== REQUIRED TASKS ==
A – Answer these questions from the ocean acidification discussion, each on its own line.
(i) How many people rely on the ocean for food?
(ii) What amount of CO2 does it give for Venus?
(iii) What does it call the only human-caused process that puts carbon back into the earth?
B – For each statement, say yes or no based on the ocean acidification discussion, and quote the words that settle it.
(i) Forests, deserts and soils are described as carbon sinks.
(ii) Carbon emissions from human activities are said to be rising steeply.
(iii) The writer supports the sunscreen idea.
C – Continue the ocean acidification discussion from the point where it stops.

== EXCERPTED TEXT ==
------------------------------------------------------------
In any case, we also must mitigate CO2 on a large scale. There is a limit to how much carbon dioxide forests, deserts, and soils and can take up before they start expelling CO2 into the atmosphere.
Forgive me for repeating a comment I posted on Techno's Ocean Acidification diary:
The ocean is a tremendous carbon sink.
Oceanographers I've talked to are thinking that the changes in ocean temperature are too rapid for many species to adapt. The acidification rate of the ocean may also be too rapid for adaptation of species.
At present carbon emissions from human activities continue to increase at a steep rate.
Meanwhile, the increase in ocean temperature is speeding up the chemical processes of acidification. This is ultimately bad news for critters with exoskeletons. And for the food chain. One billion people rely on the ocean for food.
If the present acidification due to carbon absorption continues at the present rate, erosion from terrestrial rock will not supply enough buffering to counter the acidification. At some point the ocean will fail as a carbon sink. So the carbon will remain mostly in the atmosphere, creating a rather Venusian environment.
In this scenario, there's a tipping point that will be catastrophic unless drastic reduction of carbon emissions are undertaken.
Neither forests, deserts nor soils are carbon sinks, only (very limited) carbon stores. To remove CO2 from the atmosphere, you have to create organic matter and then bury it. As a first step in that direction, do not use recycled paper. Making paper and burying it in landfills is the only human-caused process that puts carbon back into the earth.
Earth will never become comparable to venus. Our oversized moon prevents earth from accumulating such a thick atmosphere. Also, please try to stay reasonable. We're talking about 380ppm CO2 on earth while venus has 965000ppm CO2.
The Venusian reference was irresistible, but, as you say, an exaggeration.
I don't know enough to either endorse or reject the sunscreen idea. At first sight, I find it unpalatable.
------------------------------------------------------------
== PROVIDED MATERIAL ==
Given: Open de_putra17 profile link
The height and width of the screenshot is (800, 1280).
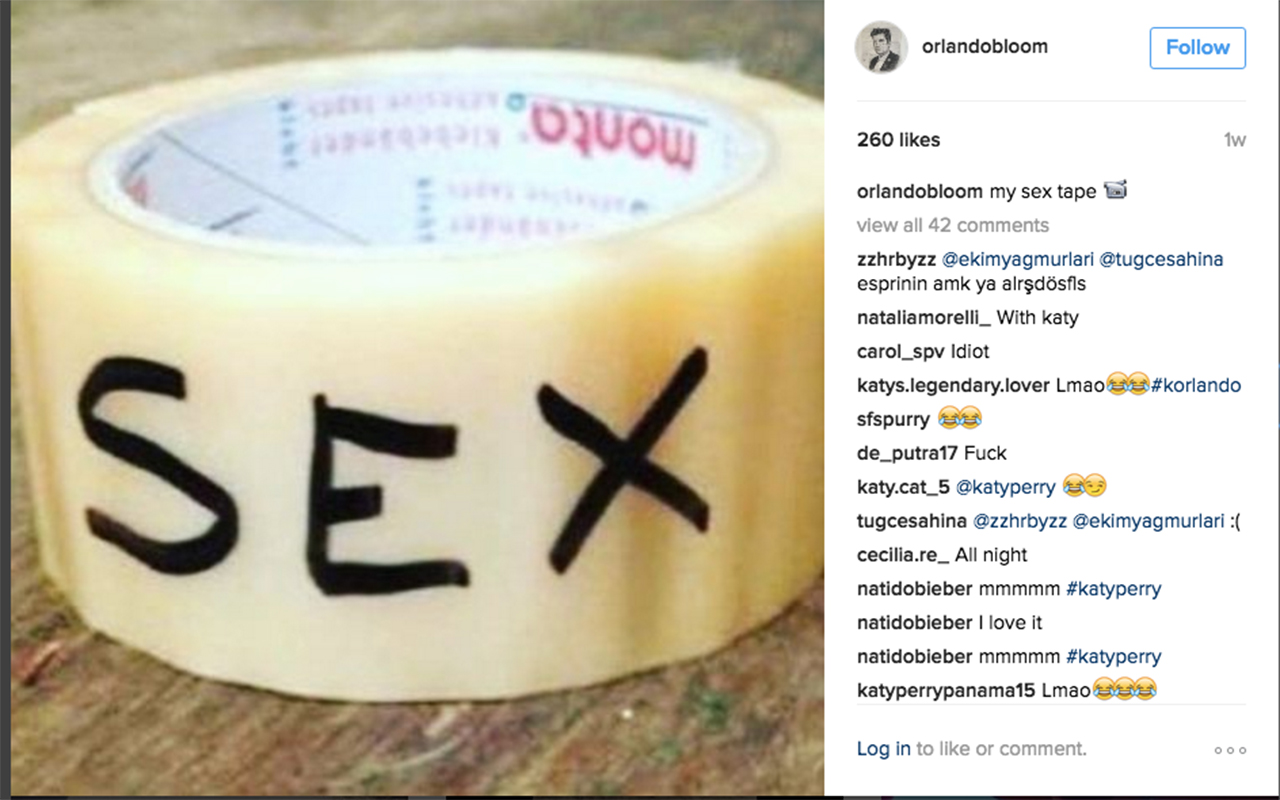Looking at the screenshot, I should tap(908, 453).
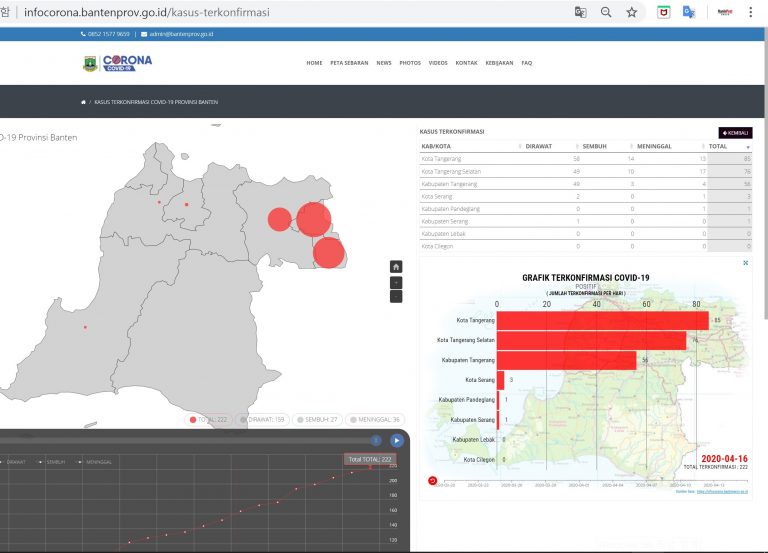The height and width of the screenshot is (553, 768).
Task: Sort the table by KAB/KOTA column
Action: coord(436,146)
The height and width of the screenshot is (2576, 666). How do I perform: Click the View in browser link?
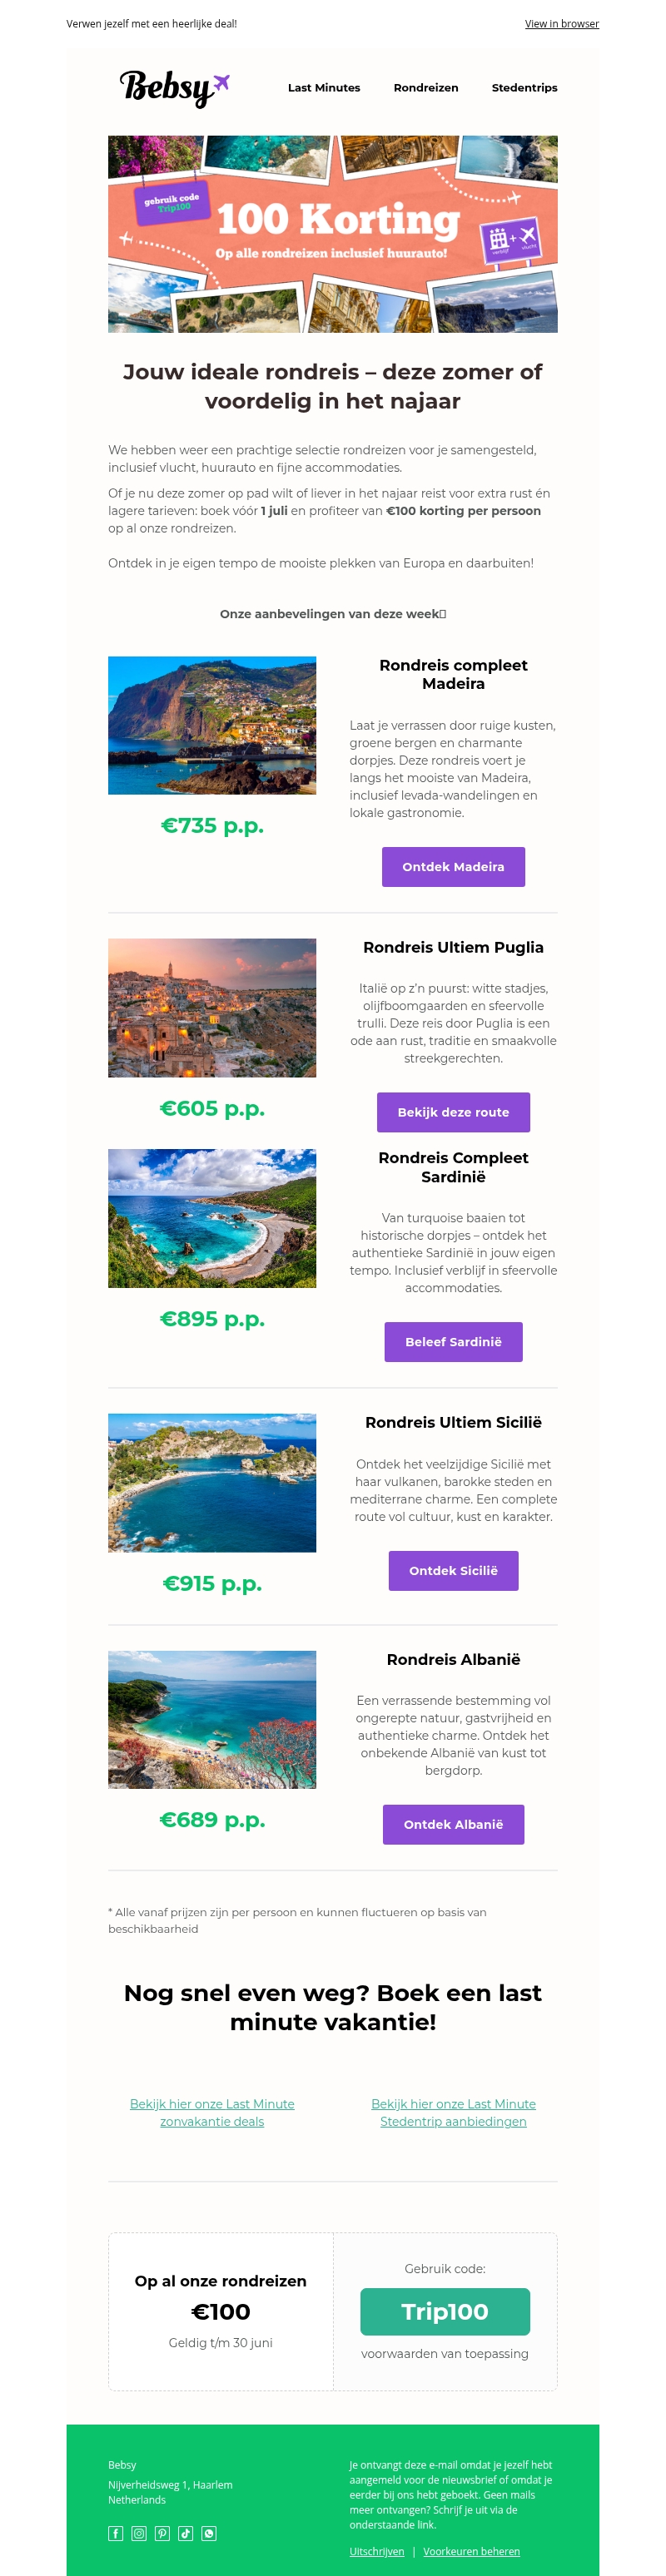561,24
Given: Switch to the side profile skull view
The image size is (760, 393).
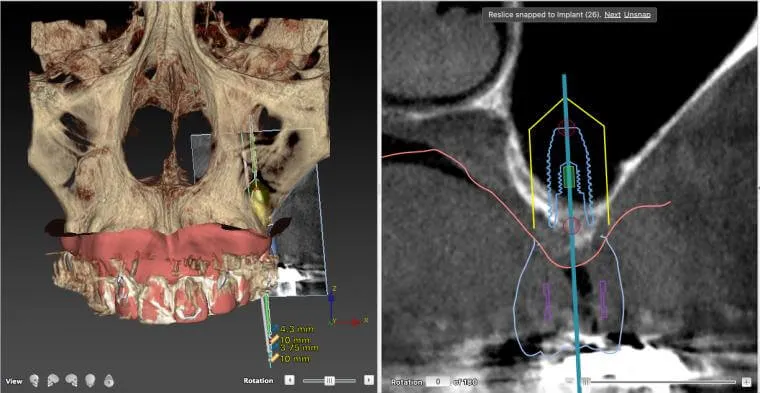Looking at the screenshot, I should pos(53,380).
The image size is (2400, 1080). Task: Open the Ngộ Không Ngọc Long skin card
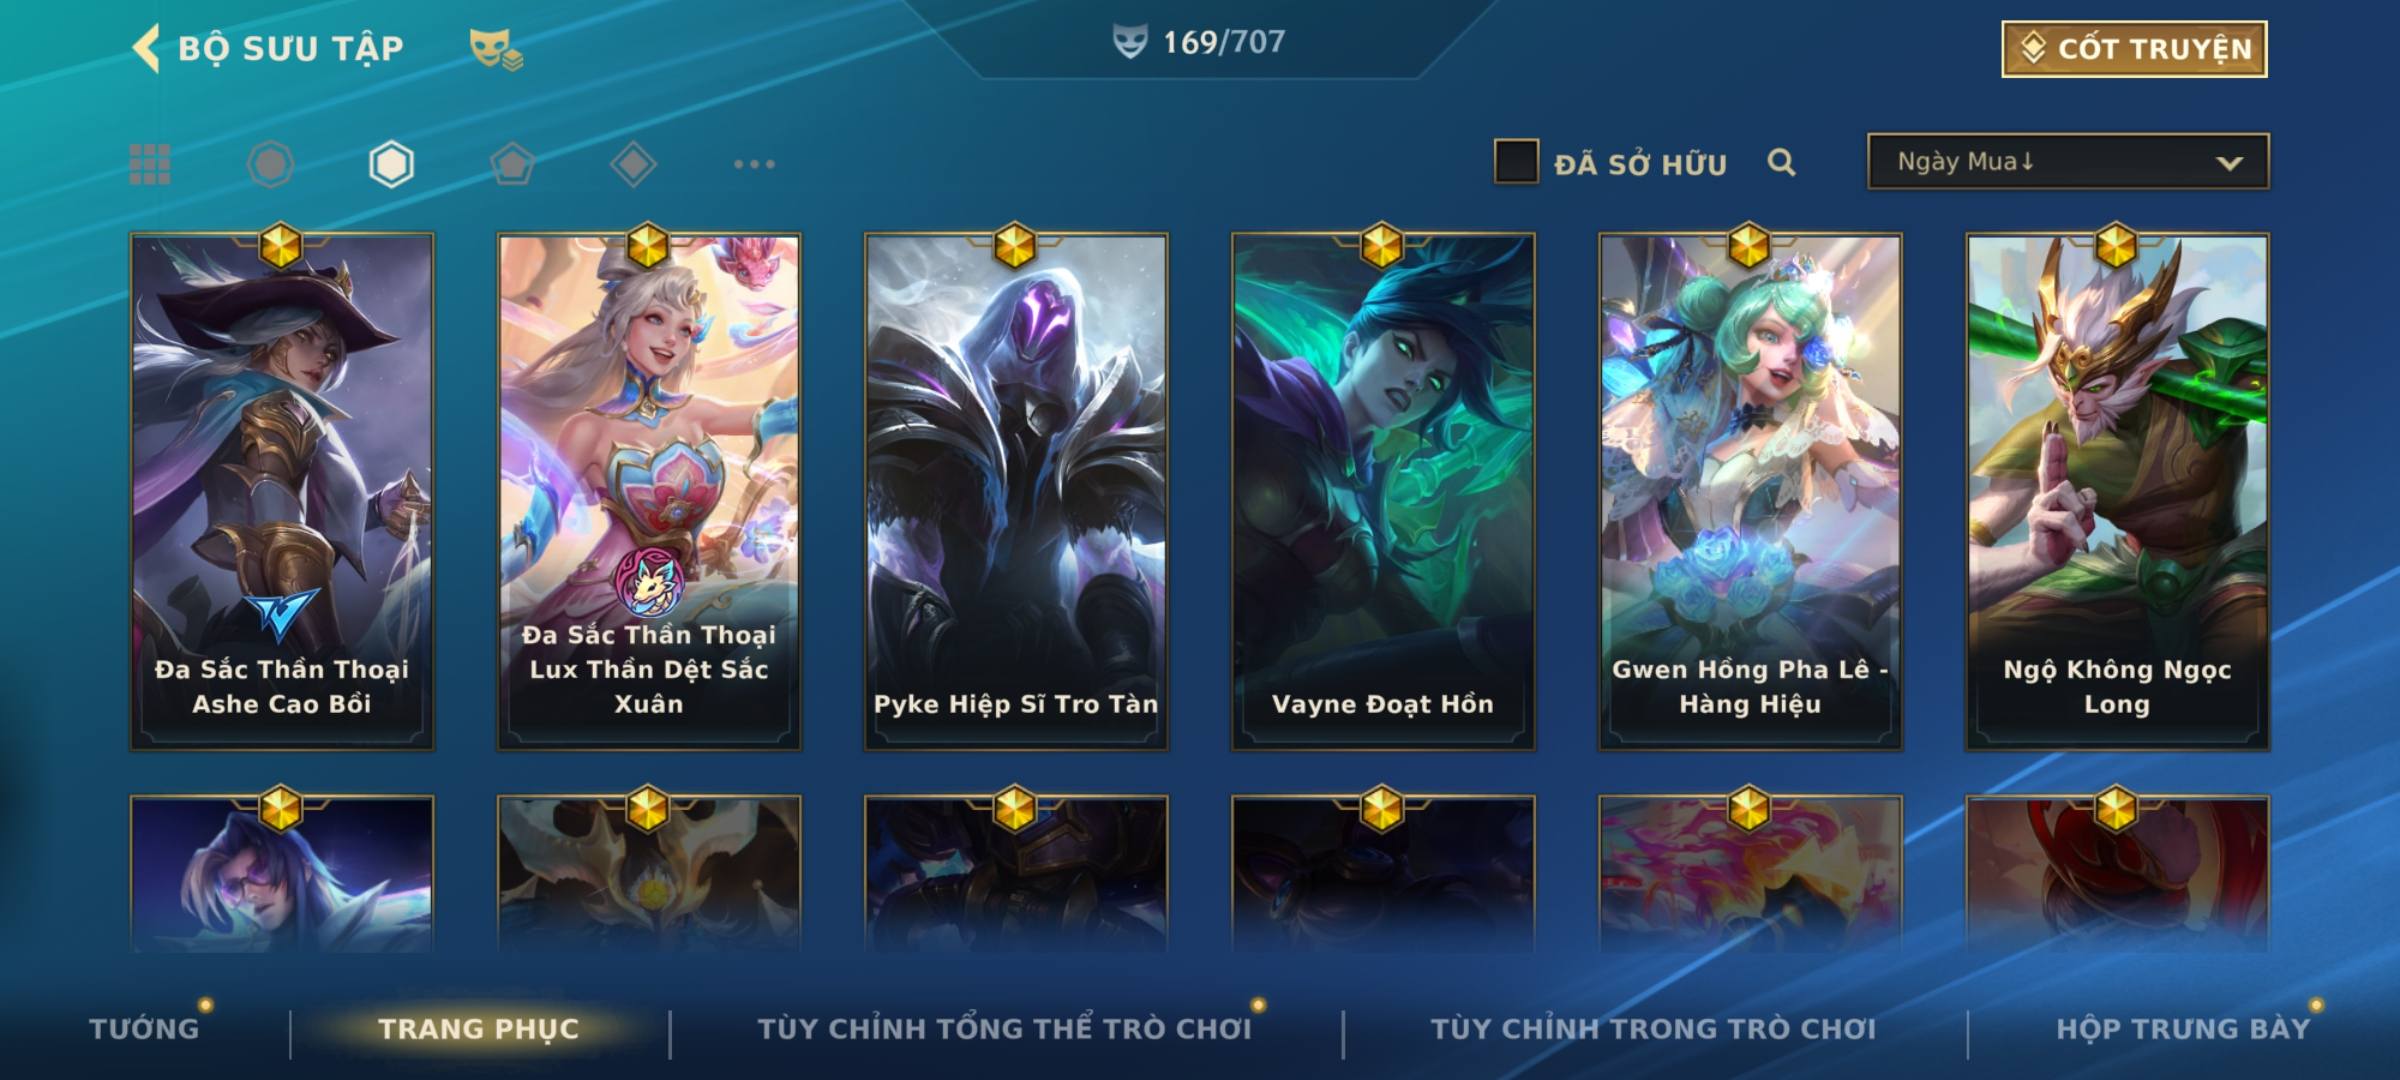point(2117,491)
------------------------------------------------------------
== LIST OF ANSWERS ==
A –
(i) One billion
(ii) 965000ppm
(iii) Making paper and burying it in landfills

B –
(i) No: "Neither forests, deserts nor soils are carbon sinks, only (very limited) carbon stores."
(ii) Yes: "At present carbon emissions from human activities continue to increase at a steep rate."
(iii) No: "I don't know enough to either endorse or reject the sunscreen idea."

C –
But I fear that responding to global warming is going to mean choosing the least ugly of a whole range of unpalatable options. The fact is that what we're experiencing right now is a top-down disaster. -Paul Krugman
It becomes somewhat more palatable, though, if it's a bridge to a better answer. I expect that projections of ongoing, large CO2 emissions will turn out to be pessimistic because falling costs for solar-energy based electric power and fuels will provide an attractive alternative to burning stuff. At that point, political pressure should be very effective at forcing a switchover.
If solar energy gets cheap enough, as I expect, then we can start thinking about removing surplus CO2 from the atmosphere. Extracting it would require a lot of energy, but not completely overwhelming -- a fraction of human power consumption in 2006 over a fraction of a century. Words and ideas I offer here may be used freely and without attribution.
This NREL map of mean annual PV solar radiation indicates that, at equal latitudes across the southern U.S., the energy available for photovoltaic systems varies by something like 40% because of variations in clouds, haze, and so forth. Photosynthesis should see a similar variation.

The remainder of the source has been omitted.